At campaign rallies and stump speeches, when allusions to political adversaries elicit boos from the audience, Barack Obama routinely turns to his classic response: “Don’t boo. Vote.” The line has assumed new meaning in the 2018 US midterm elections, when partisan animosity and political polarization are as severe as ever. Recent years have been characterized by bitter disputes largely along party lines, including Supreme Court confirmations, international trade agreements, and immigration policy. Such public, stinging controversies have energized Democrats and Republicans alike to take their grievances to the polling booths.
At Harvard, we can’t count on our fingers, in the weeks leading up to the election, the number of reminders we received from members of this community for American citizens to vote. The Harvard Business School Student Association, Harvard Housing’s Graduate Commons Program, and Harvard President Lawrence Bacow, along with several on-campus organizations, urged students from the US to make it out to the polls. In a note to students with the subject line “Democracy,” President Bacow expressed confidence that members of the Harvard community would “fulfill the first responsibility of citizenship in a democracy.”

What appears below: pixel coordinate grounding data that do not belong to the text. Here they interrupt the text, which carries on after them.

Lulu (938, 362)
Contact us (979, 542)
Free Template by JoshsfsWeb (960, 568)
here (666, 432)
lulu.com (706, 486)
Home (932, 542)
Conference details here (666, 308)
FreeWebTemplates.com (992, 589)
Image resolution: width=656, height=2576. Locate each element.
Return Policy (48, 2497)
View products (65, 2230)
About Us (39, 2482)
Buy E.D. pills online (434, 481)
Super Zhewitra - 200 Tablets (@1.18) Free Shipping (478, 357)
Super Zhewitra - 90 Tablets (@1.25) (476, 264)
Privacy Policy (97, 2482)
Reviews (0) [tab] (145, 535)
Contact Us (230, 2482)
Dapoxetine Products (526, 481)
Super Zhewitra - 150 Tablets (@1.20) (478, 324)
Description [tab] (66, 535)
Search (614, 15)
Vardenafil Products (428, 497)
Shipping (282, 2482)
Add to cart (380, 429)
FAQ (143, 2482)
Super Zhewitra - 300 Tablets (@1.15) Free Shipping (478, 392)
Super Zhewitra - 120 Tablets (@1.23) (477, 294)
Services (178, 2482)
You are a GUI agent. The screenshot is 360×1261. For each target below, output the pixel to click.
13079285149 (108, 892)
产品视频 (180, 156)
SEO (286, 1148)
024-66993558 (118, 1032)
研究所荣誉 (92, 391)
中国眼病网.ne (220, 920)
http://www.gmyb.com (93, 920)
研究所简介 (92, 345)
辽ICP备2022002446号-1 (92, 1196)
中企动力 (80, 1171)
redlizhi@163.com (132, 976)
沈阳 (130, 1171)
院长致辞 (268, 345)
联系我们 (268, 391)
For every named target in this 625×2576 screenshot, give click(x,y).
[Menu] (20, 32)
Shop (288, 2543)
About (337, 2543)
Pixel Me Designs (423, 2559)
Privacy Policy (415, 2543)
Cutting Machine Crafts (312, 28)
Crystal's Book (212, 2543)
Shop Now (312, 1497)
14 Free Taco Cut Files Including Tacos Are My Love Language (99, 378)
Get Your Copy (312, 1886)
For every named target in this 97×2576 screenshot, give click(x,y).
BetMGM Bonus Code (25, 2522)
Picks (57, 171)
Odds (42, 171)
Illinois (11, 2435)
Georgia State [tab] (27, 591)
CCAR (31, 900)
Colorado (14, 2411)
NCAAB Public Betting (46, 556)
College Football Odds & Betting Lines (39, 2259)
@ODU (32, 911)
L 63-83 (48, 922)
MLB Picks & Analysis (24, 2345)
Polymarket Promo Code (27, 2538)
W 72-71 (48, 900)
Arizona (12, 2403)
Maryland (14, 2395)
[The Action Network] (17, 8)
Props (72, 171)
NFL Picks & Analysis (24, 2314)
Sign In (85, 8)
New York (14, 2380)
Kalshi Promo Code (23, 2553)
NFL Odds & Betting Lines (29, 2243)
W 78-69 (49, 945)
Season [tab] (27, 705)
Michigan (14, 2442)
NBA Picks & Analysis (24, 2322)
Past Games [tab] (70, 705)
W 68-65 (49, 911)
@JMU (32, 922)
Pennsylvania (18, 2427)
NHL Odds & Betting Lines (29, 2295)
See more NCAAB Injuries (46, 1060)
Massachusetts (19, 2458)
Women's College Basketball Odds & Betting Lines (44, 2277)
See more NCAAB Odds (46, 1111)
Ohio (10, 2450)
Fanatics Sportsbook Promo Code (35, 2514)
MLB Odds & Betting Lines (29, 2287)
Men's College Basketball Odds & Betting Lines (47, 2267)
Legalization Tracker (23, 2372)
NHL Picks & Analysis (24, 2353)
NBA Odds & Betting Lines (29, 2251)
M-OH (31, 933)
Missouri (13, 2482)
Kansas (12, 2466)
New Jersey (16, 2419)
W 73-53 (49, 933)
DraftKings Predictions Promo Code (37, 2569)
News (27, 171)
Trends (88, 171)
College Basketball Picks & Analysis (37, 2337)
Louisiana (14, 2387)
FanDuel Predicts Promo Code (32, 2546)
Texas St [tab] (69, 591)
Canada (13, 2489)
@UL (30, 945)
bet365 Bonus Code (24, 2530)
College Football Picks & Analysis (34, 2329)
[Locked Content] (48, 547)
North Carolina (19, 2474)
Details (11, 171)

According to a 2018 survey of US adults conducted by Pew Research Center, 74 percent of Americans believe voting in elections is very important to what it means to be a good citizen, placing participation in elections ahead of paying taxes or even following the law. However, cycle after cycle, fewer than half of Americans participate in non-presidential elections, and only a fraction of Americans cast ballots in their political parties’ primaries. Among 32 Organization for Economic Cooperation and Development (OECD) nations for which voter turnout data are readily available, the US places 26th; nearly four in ten Americans do not believe US democracy is working even somewhat well.
While the increased motivation to vote that we’ve seen in the most recent election is a welcome trend, it shouldn’t require overwhelming frustration and extraordinary division to persuade Harvard’s American students and fellow citizens to vote. It would be a tragedy if the current energy and enthusiasm for voting marks the end of a passing fad, and not the beginning of a sustained movement toward greater civic engagement.
Too much has been sacrificed to earn and protect the privilege to vote, and in every election, too much is at stake. We need to continue to ensure that our voices are heard, wherever we come from—as aspiring future leaders, the least we can do is to show up when it counts.